Last week, the ADP Research Institute looked at how the first two months of the COVID-19 pandemic affected U.S. employment one year later. During the 2020 lockdown in March and April, the U.S. lost 20 million jobs, or about 15% of total employment.
The market has come a long way since. We’ve recovered 10 million jobs, but we’re still missing another 9.5 million, or 6%. We still have a long way to go before we see a complete jobs recovery.
Moreover, a return to the growth trajectory the economy was on prior to the pandemic will require an additional 1.5 million jobs. That’s 11 million total to capture the job creation the economy would have delivered if the pandemic had never happened (Main Street can dream).
This week, the country will be taking a hard look at March jobs reports from ADP and the Bureau of Labor Statistics to see whether the employment rebound we saw at restaurants and bars in February continued or even picked up steam.
Part of the answer will hinge on the recovery of small businesses. There are nearly 32 million small businesses in the U.S., and these employers will power the economy’s post-pandemic job growth for two big reasons.
First, although small businesses employ less than half the workforce, over the past decade they’ve created roughly two-thirds of net new jobs. Second, small businesses already have led the recovery from the pandemic lockdown.
To see that growth in action, channel your inner Michael J. Fox and follow me back to March and April of the year 2020 (those of you under 30 can just Google it). Don’t worry everybody, we won’t stay here long.

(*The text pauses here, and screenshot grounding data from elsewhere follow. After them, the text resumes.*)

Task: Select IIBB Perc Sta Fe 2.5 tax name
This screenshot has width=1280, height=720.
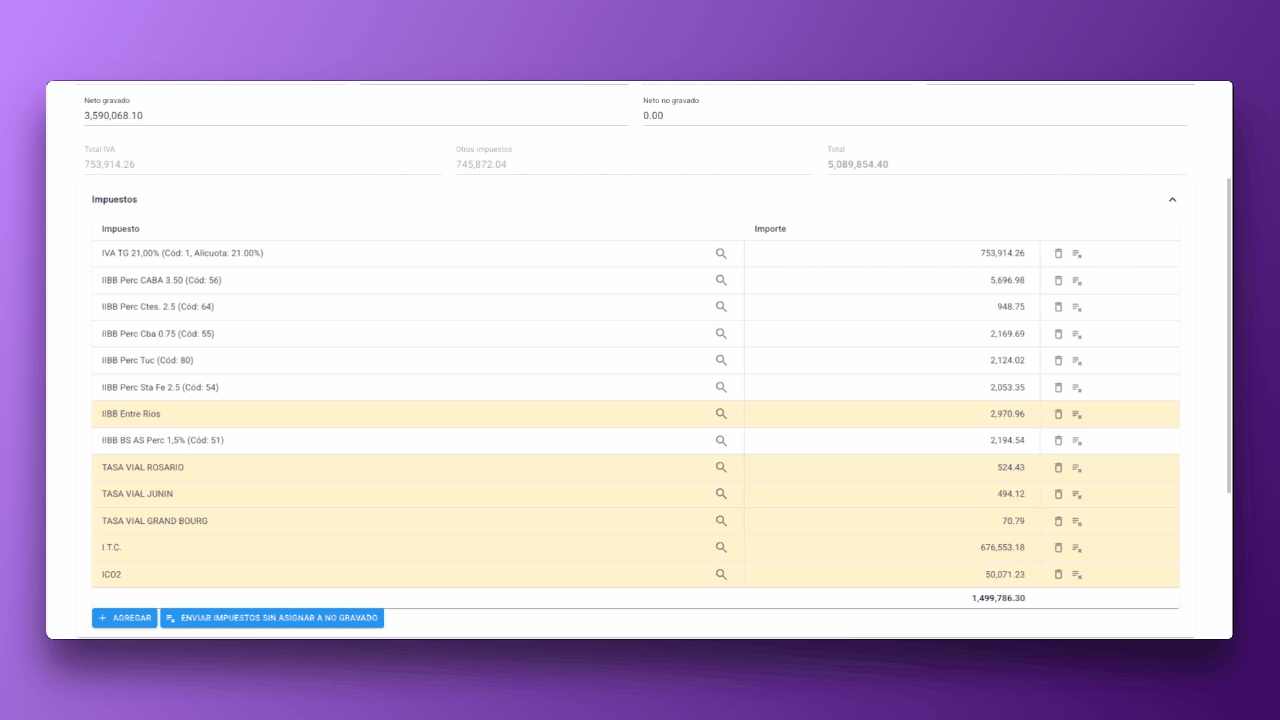Action: click(x=160, y=387)
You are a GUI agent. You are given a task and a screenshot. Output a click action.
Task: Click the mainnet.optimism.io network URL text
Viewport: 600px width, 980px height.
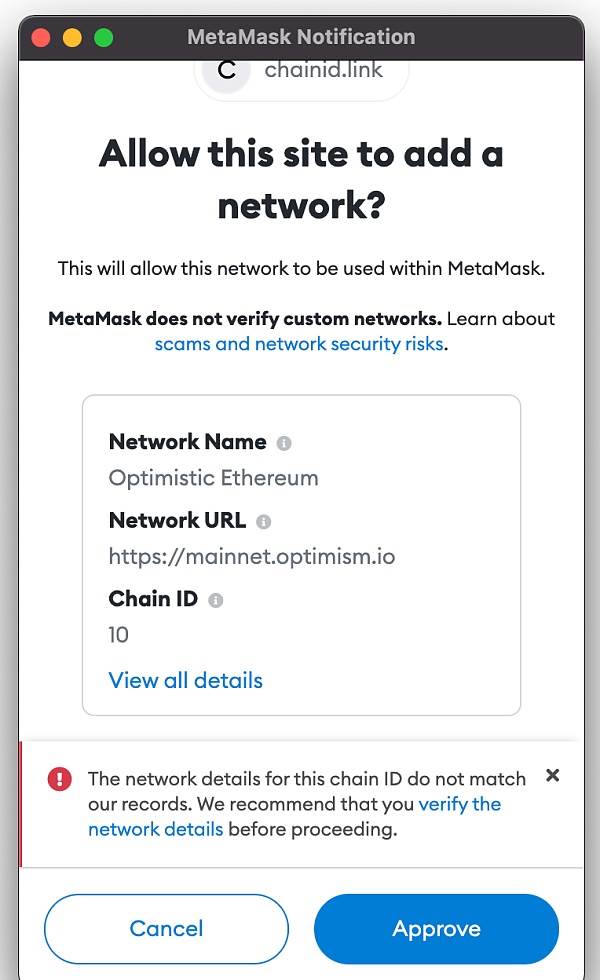click(x=252, y=556)
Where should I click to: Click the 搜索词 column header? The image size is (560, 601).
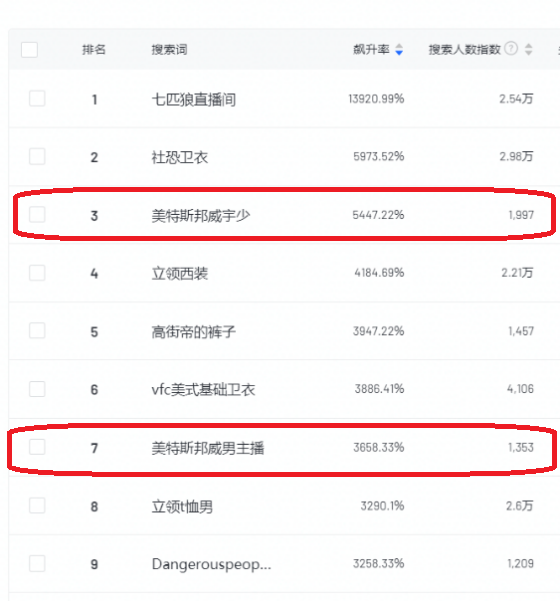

During those two months, when most businesses around the country closed due to pandemic-related social-distancing restrictions, the U.S. economy shed 20 million jobs. Employers with fewer than 50 workers accounted for about 27% of the jobs lost in March and April, roughly in line with their pre-pandemic share of total employment.
Now fast forward a year, back to the present. Small employers have recovered 66% of jobs they lost in those traumatic two first months of the pandemic. Businesses with more than 500 employees on the payroll have recovered only 42% of the jobs they shed over the same time period.
A big part of the recovery to date can be attributed to the Paycheck Protection Program, part of the massive stimulus plans Congress passed to rescue the economy. The program provided forgivable loans to small businesses to help them retain workers.
ADP data shows that the Paycheck Protection Program, or PPP, boosted employment for eligible firms by an estimated 3.25% on average. I know, I know: “Big whoop!” you say, and it does sound like a tiny percentage.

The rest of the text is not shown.